Accumulating data in studies cited above suggest that the positive LPMO effect is multi-faceted. The increased importance of LPMOs late in saccharification reactions may be attributed to the increasing recalcitrance of the remaining substrate during the reaction, as well as to the relatively slow impact of oxidized cleavage sites on the substrate hydrophilicity and decrystallization. As to negative effects of the presence of LPMOs, recent discoveries highlight the potentially detrimental effects of copper leakage from damaged LPMOs, which may facilitate several side reactions. Our findings demonstrate that maintaining LPMO activity is crucial for the overall saccharification efficiency, not only because LPMO activity is useful, but also because free copper in solution results in detrimental side reactions with H2O2 that may damage all enzymes in the reaction. Using a different experimental approach and unaware of the fact that LPMOs catalyze productive peroxygenase and potentially damaging peroxidase reactions Scott et al. [67] reached a similar conclusion.

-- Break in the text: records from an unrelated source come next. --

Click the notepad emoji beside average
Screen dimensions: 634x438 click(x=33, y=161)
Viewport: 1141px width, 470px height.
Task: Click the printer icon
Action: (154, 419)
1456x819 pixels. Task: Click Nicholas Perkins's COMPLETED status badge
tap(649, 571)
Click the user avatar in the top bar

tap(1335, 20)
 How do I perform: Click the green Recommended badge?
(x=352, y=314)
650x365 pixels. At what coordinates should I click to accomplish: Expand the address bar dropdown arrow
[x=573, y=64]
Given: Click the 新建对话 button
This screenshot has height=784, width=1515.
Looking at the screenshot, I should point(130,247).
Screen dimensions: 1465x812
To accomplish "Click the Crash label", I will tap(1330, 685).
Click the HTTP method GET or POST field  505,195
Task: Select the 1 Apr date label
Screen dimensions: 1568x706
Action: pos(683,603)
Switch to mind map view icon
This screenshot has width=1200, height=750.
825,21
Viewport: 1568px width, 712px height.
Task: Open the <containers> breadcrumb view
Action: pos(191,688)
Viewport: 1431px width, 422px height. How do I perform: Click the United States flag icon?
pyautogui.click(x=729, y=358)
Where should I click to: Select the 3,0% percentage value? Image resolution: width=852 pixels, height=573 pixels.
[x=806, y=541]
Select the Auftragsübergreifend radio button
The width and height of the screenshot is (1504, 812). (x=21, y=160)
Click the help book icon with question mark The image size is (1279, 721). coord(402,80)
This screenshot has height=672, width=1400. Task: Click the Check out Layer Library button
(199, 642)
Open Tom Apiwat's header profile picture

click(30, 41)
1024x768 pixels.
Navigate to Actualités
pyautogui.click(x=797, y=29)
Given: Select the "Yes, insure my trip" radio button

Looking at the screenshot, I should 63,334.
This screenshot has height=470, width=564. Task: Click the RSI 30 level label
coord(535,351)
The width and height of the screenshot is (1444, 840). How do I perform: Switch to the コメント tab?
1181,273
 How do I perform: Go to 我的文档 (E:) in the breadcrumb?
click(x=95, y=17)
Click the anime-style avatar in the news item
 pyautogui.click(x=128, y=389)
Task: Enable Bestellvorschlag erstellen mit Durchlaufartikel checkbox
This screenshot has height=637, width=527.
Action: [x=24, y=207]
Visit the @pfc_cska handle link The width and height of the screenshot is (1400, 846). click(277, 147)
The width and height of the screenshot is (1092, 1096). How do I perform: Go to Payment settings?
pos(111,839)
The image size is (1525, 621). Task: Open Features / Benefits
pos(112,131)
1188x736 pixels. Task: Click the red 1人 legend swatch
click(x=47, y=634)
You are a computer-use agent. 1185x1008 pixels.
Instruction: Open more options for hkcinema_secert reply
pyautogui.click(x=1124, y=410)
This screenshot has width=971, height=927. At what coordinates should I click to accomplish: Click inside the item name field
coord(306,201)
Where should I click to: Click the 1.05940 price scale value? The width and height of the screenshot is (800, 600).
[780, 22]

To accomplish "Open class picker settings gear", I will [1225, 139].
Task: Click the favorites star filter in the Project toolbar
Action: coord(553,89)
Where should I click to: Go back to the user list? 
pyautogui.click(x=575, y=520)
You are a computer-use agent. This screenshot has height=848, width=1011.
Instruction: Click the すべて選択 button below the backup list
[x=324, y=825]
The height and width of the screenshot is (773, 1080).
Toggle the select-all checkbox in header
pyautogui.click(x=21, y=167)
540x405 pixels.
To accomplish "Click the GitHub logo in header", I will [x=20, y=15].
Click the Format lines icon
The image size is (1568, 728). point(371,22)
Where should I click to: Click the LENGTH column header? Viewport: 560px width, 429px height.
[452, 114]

Importantly, our study shows that LPMO effects differ between C1- and C4-oxidizing LPMOs in a DM- and substrate-dependent manner. Thus, despite substantial research efforts in the past decades, there remains a necessity for further optimization and customization of enzyme cocktails tailored to individual feedstocks with specific compositions to attain economically sustainable lignocellulose valorization.